Excerto do documento:
_ _ _

“O contrário da justiça é a caridade”, Vergílio Ferreira

(Saíram os rankings das escolas e, sem surpresas, as privadas alcançaram níveis cimeiros, sendo que as públicas melhor colocadas estão localizadas em zonas privilegiadas das cidades. Sei do que falo. Andei no Filipa de Lencastre, escola de que me orgulho, e não tenho memória de grandes dificuldades financeiras entre os meus colegas.

Todos sabemos que, de barriga cheia e sem grandes problemas em casa, a tendência para nos concentrarmos é maior. Por isso, ao contrário dos que defendem que os ditos rankings devem ser pura e simplesmente ignorados, defendo que a sua grande utilidade é a que nunca foi usada: permitir verificar a realidade social atrás dos mesmos e procurar corrigir assimetrias. Não nas notas mas nas condições sociais dos que as frequentam. Até esse exercício ser feito, a dita listagem anual é um mero exercício de vaidades para cujo peditório não darei.)

Em muitos casos (que não o meu) com um arco-íris como pano de fundo, enfrentámos a pandemia com a promessa de que o mundo seria melhor doravante, uns confinados em casa e outros apenas com licença para saírem para trabalhar. Enquanto se enfrentava um perigo desconhecido e invisível, a mensagem que passámos era a de que estes tempos nos mudariam para melhor e o mundo, seja lá o que isso for, sairia mais generoso.

Assim que nos começou a ser permitido sair, o que se verificou foi exactamente o oposto e os exemplos multiplicam-se.

_ _ _

Dados recolhidos:
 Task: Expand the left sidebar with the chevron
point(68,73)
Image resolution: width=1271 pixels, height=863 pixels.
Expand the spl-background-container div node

_ _ _

Atividade 1: Segundo o texto sobre os rankings e a pandemia, em que escola andou quem o escreve?
Atividade 2: Reproduza palavra por palavra, do texto sobre os rankings e a pandemia, tudo o que vai desde "(Saíram os rankings" até "os meus colegas.".
Atividade 3: Retome o texto sobre os rankings e a pandemia a partir do ponto em que ele termina.

Resposta à tarefa 1: No Filipa de Lencastre.

Resposta à tarefa 2:
(Saíram os rankings das escolas e, sem surpresas, as privadas alcançaram níveis cimeiros, sendo que as públicas melhor colocadas estão localizadas em zonas privilegiadas das cidades. Sei do que falo. Andei no Filipa de Lencastre, escola de que me orgulho, e não tenho memória de grandes dificuldades financeiras entre os meus colegas.

Resposta à tarefa 3:
Desde os funcionários da Amazon que se vêem obrigados a fazer necessidades em copos porque não lhes permitem ir à casa-de-banho até às filas de candidatos a desempregados na TAP, passando por reacções mais ou menos ridículas mas claramente homofóbicas ao que terá ocorrido no Festival da Eurovisão ou pela quase não falada quebra dos postos de trabalho mais frágeis, os tempos actuais têm demonstrado que a natureza humana não muda, apenas se refina.

Não obstante as alterações impostas pela dita pandemia, o mundo do trabalho mantém-se o campo de combate onde, para maximizar lucros ou atenuar invocadas perdas, o sacrifício é pedido sempre aos mesmos.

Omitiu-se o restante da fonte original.